**DATASET**.
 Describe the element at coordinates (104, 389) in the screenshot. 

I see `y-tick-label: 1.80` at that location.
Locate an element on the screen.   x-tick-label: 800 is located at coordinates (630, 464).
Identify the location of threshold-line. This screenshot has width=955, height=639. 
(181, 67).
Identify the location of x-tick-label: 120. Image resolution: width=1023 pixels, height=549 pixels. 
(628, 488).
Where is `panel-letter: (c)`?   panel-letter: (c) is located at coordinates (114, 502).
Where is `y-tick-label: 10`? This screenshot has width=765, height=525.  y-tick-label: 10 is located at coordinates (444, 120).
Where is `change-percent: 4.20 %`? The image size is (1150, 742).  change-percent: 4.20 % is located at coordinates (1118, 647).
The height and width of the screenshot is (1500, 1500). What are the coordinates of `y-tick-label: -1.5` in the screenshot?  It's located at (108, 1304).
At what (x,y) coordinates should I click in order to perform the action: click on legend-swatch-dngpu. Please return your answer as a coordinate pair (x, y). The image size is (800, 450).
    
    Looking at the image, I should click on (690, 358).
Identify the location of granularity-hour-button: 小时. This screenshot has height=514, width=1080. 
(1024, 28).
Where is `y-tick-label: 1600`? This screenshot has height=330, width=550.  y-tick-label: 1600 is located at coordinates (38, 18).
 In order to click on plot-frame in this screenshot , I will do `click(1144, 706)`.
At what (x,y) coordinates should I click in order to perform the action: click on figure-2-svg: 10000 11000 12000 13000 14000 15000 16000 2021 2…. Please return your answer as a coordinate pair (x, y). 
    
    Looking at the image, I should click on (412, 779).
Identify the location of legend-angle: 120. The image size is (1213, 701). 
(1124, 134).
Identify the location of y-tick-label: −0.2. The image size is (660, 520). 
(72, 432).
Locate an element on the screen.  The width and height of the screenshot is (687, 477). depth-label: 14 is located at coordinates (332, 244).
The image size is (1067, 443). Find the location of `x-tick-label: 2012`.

**HOW TO COMPLETE THIS TASK**.
Copy out the records above word for word.

**EXERCISE SOLUTION**.
 Describe the element at coordinates (104, 389) in the screenshot. 

I see `y-tick-label: 1.80` at that location.
Locate an element on the screen.   x-tick-label: 800 is located at coordinates (630, 464).
Identify the location of threshold-line. This screenshot has width=955, height=639. 
(181, 67).
Identify the location of x-tick-label: 120. Image resolution: width=1023 pixels, height=549 pixels. 
(628, 488).
Where is `panel-letter: (c)`?   panel-letter: (c) is located at coordinates (114, 502).
Where is `y-tick-label: 10`? This screenshot has width=765, height=525.  y-tick-label: 10 is located at coordinates (444, 120).
Where is `change-percent: 4.20 %`? The image size is (1150, 742).  change-percent: 4.20 % is located at coordinates (1118, 647).
The height and width of the screenshot is (1500, 1500). What are the coordinates of `y-tick-label: -1.5` in the screenshot?  It's located at (108, 1304).
At what (x,y) coordinates should I click in order to perform the action: click on legend-swatch-dngpu. Please return your answer as a coordinate pair (x, y). The image size is (800, 450).
    
    Looking at the image, I should click on (690, 358).
Identify the location of granularity-hour-button: 小时. This screenshot has height=514, width=1080. 
(1024, 28).
Where is `y-tick-label: 1600`? This screenshot has height=330, width=550.  y-tick-label: 1600 is located at coordinates (38, 18).
 In order to click on plot-frame in this screenshot , I will do `click(1144, 706)`.
At what (x,y) coordinates should I click in order to perform the action: click on figure-2-svg: 10000 11000 12000 13000 14000 15000 16000 2021 2…. Please return your answer as a coordinate pair (x, y). 
    
    Looking at the image, I should click on (412, 779).
Identify the location of legend-angle: 120. The image size is (1213, 701). 
(1124, 134).
Identify the location of y-tick-label: −0.2. The image size is (660, 520). 
(72, 432).
Locate an element on the screen.  The width and height of the screenshot is (687, 477). depth-label: 14 is located at coordinates (332, 244).
The image size is (1067, 443). Find the location of `x-tick-label: 2012`.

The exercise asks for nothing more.